# Duck ... incoming!



## John-H (Jul 13, 2005)

A duck goes into a chemist and says, "Have you got any Lipsalve?"
The chemist sees the duck doesn't have a wallet and says, "How are you going to pay?" The duck says, "Just put it on my bill".

I used to watch an amazing duck that danced on top of a biscuit tin every night at the local theatre magic act. One night the duck just stood there. Nothing.... 
I asked the sad magician after the show at the bar, what happened? He said, "The candle went out".

Q. How do you turn a duck into a soul singer? 
A. Put it in a microwave until it's Bill Withers.

A duck was about to cross the road when a chicken came running up shouting, "Stop!!!"
The duck says, "Why?"
The chicken says, "Exactly. You'll never hear the end of it..."


----------



## Hoggy (May 8, 2002)

:lol: :lol: 
Hoggy.


----------



## j8keith (Jun 26, 2009)

Quackers :lol: :lol: :lol:


----------



## John-H (Jul 13, 2005)




----------



## Stiff (Jun 15, 2015)

:lol:


----------



## SPECSMAN (Oct 11, 2016)

Another one that is better when spoken.........

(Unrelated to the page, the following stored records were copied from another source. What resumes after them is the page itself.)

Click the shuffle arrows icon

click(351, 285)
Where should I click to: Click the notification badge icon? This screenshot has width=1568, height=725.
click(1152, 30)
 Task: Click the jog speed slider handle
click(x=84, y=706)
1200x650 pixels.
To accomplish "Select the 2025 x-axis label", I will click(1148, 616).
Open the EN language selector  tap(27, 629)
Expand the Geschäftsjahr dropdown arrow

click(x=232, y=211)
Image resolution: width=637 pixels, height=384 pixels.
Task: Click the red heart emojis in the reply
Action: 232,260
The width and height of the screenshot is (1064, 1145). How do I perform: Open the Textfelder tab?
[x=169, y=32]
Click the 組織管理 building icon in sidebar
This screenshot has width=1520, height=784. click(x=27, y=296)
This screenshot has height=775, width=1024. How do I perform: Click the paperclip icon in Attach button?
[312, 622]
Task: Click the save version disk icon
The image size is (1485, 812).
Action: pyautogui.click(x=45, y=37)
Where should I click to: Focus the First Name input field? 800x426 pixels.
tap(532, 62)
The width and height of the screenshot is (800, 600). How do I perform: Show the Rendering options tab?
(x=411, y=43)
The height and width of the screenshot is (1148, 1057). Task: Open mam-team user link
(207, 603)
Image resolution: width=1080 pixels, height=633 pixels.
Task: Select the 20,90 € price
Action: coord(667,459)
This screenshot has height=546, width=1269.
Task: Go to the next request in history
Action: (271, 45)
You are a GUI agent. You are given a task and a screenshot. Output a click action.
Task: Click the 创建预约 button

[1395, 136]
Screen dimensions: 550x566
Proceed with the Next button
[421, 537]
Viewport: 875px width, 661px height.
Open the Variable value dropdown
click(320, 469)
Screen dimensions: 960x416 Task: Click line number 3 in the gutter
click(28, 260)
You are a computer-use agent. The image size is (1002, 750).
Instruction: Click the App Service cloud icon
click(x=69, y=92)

"have you ever been too a duck-do" (sounds similar to a Hen-do)

.

'

"No!; what's a Duck-do?"

....

.....

......

"Quack -quack"..

Like I say, better face to face!

8)

I'll get me coat


----------



## dafeller (Mar 29, 2016)

John-H said:


> A duck goes into a chemist and says, "Have you got any Lipsalve?"
> The chemist sees the duck doesn't have a wallet and says, "How are you going to pay?" The duck says, "Just put it on my bill".
> 
> The same duck goes back to the chemist the next day and asks for a condom. The chemist smirks and says 'I suppose you want me to put that on your bill'. 'Feck no' says the duck, 'what kind of a duck do you think I am?"


----------



## dafeller (Mar 29, 2016)

John-H said:


> A duck goes into a chemist and says, "Have you got any Lipsalve?"
> The chemist sees the duck doesn't have a wallet and says, "How are you going to pay?" The duck says, "Just put it on my bill".
> 
> The same duck goes back to the chemist the next day and asks for a condom. The chemist smirks and says 'I suppose you want me to put that on your bill'. 'Feck no' says the duck, 'what kind of a duck do you think I am?"


----------



## 3TT3 (Aug 30, 2014)

:lol:


----------



## Sticks (Sep 3, 2008)

I had a duck curry the other night. It was pretty good, until I got the bill.


----------



## John-H (Jul 13, 2005)

I had a Tarka curry. It's like a normal one only a little otter!


----------



## j8keith (Jun 26, 2009)

John-H said:


> I had a Tarka curry. It's like a normal one only a little otter!


That is terrible John :lol: :lol: :lol:


----------



## Stiff (Jun 15, 2015)

Good job you didn't have a dodgy Tikka


----------